Marcus Samuelsson and Fariyal Abdullahi are connected by their Ethiopian heritage. While Samuelsson was adopted by a family in Sweden, Abdullahi was born and raised in Ethiopia through the age of 17. At the 2024 Food & Wine Classic in Aspen, the owner and executive chef of Hav & Mar in New York shared essential ingredients and insights from their shared culture throughout a cooking demonstration of Oxtail Fried Rice and Tuna Kitfo with Injera Chips and Ayib.

“Here’s one of my favorite things about Ethiopian cuisine: We talk about having a good pantry as the basis of flavorful dishes,” said Abdullahi, a Noma alum and finalist for the 2024 James Beard Award for Emerging Chef.

These are the staples she brought or made from the Ethiopian pantry.

Berbere

The spice blend of chili, cinnamon, coriander, cumin, garlic, ginger, nigella, fenugreek, and ajwain is so beloved, Abdullahi brought a bag from Ethiopia to share.

“This is the spice that we use predominantly in essentially 90% of our food,” she explained. “It’s a sun dried chile powder.
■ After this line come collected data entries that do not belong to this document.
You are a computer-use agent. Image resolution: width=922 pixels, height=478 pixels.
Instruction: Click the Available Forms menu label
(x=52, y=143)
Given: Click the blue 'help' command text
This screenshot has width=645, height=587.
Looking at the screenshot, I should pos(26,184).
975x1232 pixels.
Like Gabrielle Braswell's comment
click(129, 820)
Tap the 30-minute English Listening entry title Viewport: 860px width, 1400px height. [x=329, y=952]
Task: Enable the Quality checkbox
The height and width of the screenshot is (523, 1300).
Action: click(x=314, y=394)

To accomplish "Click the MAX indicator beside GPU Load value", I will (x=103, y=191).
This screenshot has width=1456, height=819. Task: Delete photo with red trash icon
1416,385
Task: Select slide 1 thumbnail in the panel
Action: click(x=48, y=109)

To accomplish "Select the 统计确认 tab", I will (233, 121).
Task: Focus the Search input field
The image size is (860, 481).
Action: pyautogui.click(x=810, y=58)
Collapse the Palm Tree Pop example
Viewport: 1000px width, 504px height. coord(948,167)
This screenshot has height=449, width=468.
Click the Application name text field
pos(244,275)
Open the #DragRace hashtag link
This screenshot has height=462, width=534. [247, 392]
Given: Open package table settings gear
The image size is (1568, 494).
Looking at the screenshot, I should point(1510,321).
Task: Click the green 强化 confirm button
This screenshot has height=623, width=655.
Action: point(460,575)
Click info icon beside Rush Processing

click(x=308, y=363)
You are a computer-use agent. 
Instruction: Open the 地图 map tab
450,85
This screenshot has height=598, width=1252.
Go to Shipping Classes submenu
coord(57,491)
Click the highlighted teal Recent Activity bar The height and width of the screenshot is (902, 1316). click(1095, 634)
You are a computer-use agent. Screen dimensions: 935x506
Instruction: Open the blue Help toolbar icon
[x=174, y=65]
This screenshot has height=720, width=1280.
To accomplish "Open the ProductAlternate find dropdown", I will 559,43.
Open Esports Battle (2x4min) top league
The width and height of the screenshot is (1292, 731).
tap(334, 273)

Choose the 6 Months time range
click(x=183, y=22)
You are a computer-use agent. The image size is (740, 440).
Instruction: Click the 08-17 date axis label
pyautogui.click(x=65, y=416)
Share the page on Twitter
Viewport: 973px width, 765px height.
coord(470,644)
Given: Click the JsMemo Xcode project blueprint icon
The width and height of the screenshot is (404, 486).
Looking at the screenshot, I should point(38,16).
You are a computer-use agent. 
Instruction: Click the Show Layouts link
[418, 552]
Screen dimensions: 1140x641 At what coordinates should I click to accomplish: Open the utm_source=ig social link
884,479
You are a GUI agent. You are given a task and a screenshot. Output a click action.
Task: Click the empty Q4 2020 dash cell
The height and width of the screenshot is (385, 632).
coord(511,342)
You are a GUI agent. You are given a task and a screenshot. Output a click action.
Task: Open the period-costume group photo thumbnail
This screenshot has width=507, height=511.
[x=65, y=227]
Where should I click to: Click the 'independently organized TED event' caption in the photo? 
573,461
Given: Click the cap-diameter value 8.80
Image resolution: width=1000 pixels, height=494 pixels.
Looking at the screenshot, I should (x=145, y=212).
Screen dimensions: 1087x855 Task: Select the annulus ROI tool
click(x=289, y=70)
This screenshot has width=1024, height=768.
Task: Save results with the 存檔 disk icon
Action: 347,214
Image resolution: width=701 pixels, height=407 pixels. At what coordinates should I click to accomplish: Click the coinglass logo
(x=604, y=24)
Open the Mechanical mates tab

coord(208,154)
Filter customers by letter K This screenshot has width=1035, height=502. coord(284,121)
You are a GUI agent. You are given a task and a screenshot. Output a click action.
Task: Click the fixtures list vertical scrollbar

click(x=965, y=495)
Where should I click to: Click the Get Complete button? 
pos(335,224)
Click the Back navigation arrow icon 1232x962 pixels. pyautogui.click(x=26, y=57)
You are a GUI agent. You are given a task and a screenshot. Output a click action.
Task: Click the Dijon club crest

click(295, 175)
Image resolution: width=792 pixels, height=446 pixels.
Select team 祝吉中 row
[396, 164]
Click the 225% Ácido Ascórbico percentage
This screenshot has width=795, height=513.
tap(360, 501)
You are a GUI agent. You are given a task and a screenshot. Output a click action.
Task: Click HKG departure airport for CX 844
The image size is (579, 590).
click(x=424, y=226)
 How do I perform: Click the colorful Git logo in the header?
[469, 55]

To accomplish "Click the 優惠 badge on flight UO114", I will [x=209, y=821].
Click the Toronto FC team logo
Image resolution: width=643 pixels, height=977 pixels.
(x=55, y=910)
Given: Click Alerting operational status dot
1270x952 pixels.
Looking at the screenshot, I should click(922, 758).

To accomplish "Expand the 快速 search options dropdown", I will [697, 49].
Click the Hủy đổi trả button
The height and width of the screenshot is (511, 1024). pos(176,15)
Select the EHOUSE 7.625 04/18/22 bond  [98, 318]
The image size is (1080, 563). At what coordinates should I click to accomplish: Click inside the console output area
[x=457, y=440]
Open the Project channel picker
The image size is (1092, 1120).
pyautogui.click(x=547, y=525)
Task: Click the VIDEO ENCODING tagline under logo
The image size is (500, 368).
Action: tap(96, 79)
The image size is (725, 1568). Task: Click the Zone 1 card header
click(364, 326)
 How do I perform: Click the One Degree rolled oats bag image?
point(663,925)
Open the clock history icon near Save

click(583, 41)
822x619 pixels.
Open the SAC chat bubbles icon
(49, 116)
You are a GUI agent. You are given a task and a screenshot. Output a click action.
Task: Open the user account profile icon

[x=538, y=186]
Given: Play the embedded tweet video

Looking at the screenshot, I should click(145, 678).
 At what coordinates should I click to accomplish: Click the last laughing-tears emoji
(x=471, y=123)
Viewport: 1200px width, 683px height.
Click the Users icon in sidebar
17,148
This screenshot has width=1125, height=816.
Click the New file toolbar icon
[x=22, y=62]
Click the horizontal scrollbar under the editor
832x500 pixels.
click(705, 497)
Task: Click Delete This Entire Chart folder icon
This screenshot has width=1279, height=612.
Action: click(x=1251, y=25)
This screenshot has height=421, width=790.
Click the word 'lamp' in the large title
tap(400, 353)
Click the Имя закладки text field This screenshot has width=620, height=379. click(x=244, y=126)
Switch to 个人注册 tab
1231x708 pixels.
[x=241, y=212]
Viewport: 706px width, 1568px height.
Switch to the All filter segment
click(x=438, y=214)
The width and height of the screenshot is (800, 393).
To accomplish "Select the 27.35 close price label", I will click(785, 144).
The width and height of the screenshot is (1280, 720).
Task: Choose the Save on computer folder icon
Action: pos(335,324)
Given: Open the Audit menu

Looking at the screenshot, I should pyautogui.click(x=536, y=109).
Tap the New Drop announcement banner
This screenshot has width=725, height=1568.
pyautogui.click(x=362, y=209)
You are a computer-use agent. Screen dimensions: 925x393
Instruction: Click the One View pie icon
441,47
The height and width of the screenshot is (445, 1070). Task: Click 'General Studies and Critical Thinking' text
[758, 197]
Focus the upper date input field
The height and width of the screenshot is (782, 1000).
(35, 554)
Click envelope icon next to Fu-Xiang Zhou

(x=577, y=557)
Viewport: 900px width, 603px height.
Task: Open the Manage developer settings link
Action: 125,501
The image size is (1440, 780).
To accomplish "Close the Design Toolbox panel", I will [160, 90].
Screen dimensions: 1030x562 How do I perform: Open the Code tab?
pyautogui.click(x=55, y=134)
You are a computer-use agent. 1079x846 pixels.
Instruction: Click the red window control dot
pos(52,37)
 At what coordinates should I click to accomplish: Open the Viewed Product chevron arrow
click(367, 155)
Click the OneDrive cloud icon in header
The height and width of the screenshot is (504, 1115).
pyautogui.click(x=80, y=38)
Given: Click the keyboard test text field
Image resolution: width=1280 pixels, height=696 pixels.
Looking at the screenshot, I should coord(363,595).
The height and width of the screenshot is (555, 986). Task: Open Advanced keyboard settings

And the thing that I love about berbere is during the summer, we’re sun drying all the chile in our homes and everybody’s just sneezing cause it’s so spicy and hot, but each family kind of has their own unique recipes.”

Injera

Ethiopia’s ubiquitous flatbread is made with starter, flour, and water, and fermented for three days, with regular decanting to subtly dull the sourness. Injera becomes the base for vegetables, proteins, and stews. Tear pieces of the sour bread to scoop up the food by hand.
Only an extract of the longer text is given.